EXTRACTED MATERIAL >>
☆ ☆ ☆ ☆ ☆ ☆ ☆

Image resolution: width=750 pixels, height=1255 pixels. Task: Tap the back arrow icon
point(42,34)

☆ ☆ ☆ ☆ ☆ ☆ ☆

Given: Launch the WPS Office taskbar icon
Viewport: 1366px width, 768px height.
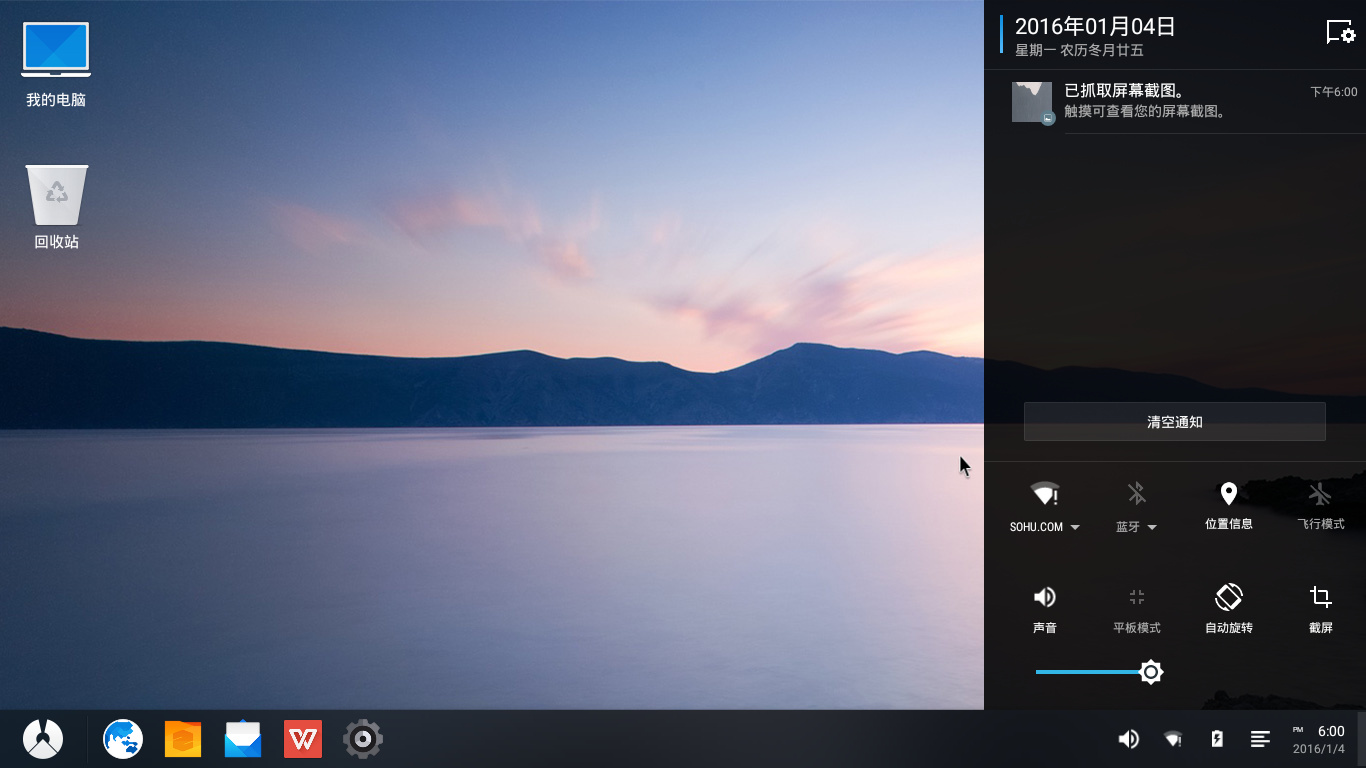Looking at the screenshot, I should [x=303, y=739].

☆ ☆ ☆ ☆ ☆ ☆ ☆

OBJECTIVE >>
Shift every coordinate in the answers by adding 15, and write out again, requests and all, only the part of the material that opens with the line containing "Image resolution: width=750" and closes with the line containing "point(42,34)".

EXERCISE RESPONSE >>
Image resolution: width=750 pixels, height=1255 pixels. Task: Tap the back arrow icon
point(57,49)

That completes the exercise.